Problem to solve:
Pick each line containing the word "height" out of the data below.

(Given information Opens)

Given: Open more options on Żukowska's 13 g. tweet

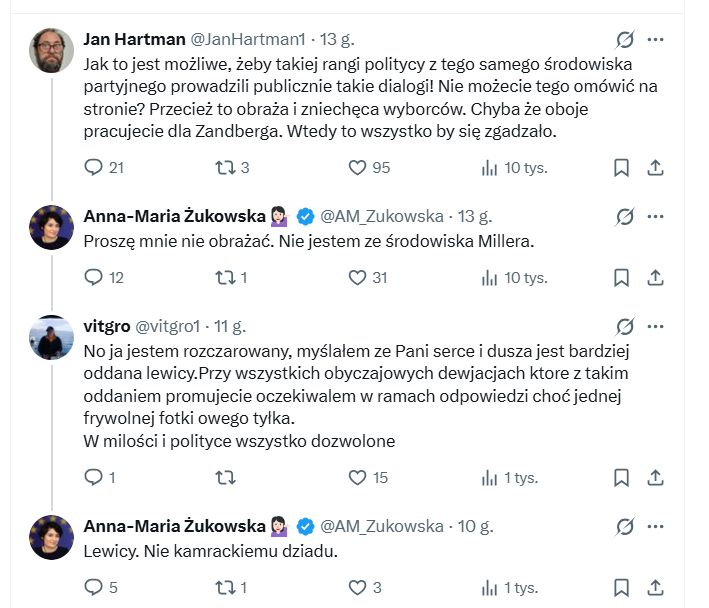Looking at the screenshot, I should tap(656, 216).
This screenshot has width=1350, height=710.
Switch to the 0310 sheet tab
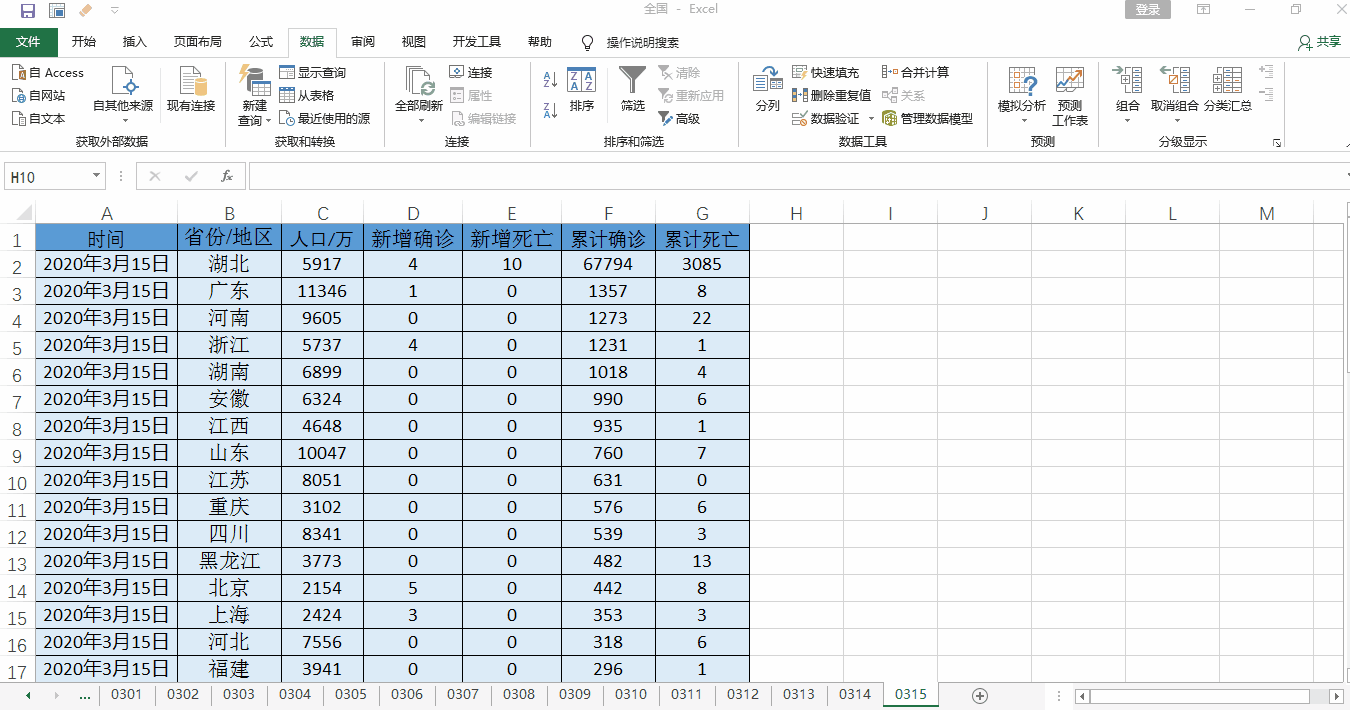tap(631, 694)
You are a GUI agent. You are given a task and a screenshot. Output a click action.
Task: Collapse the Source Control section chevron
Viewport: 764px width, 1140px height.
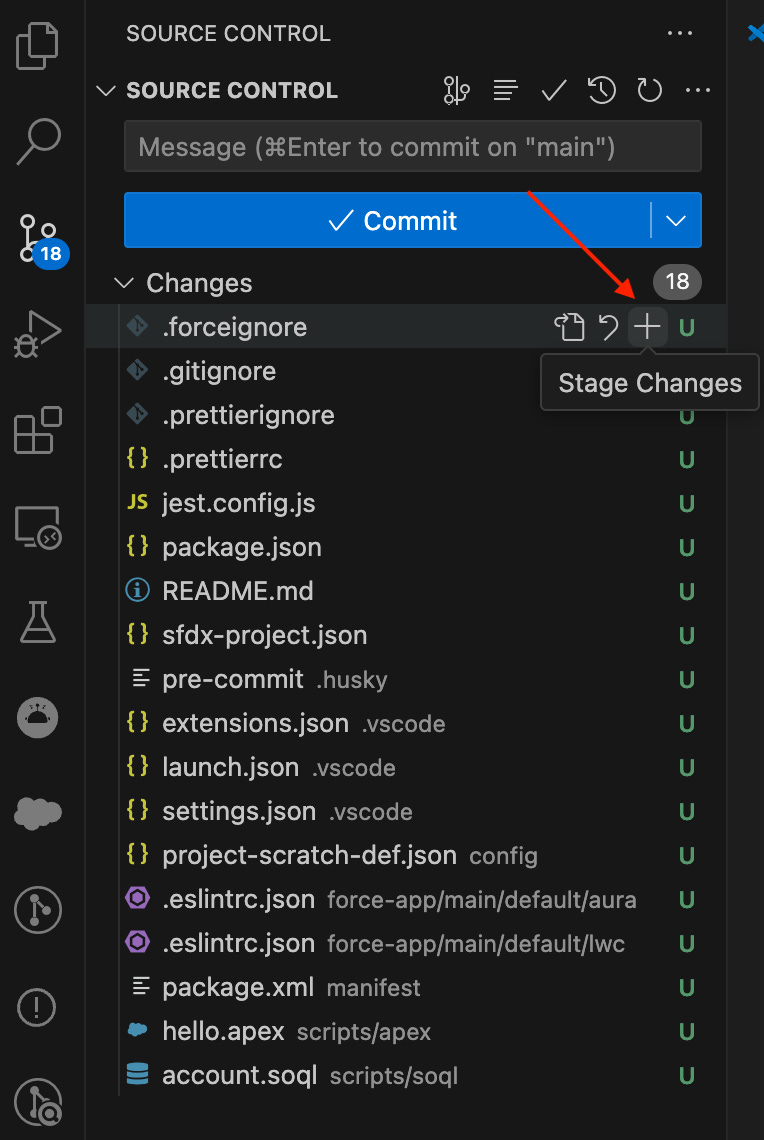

(Given information Closes)

Output for this task:
This screenshot has width=1350, height=710.
Viewport: 764px width, 1140px height.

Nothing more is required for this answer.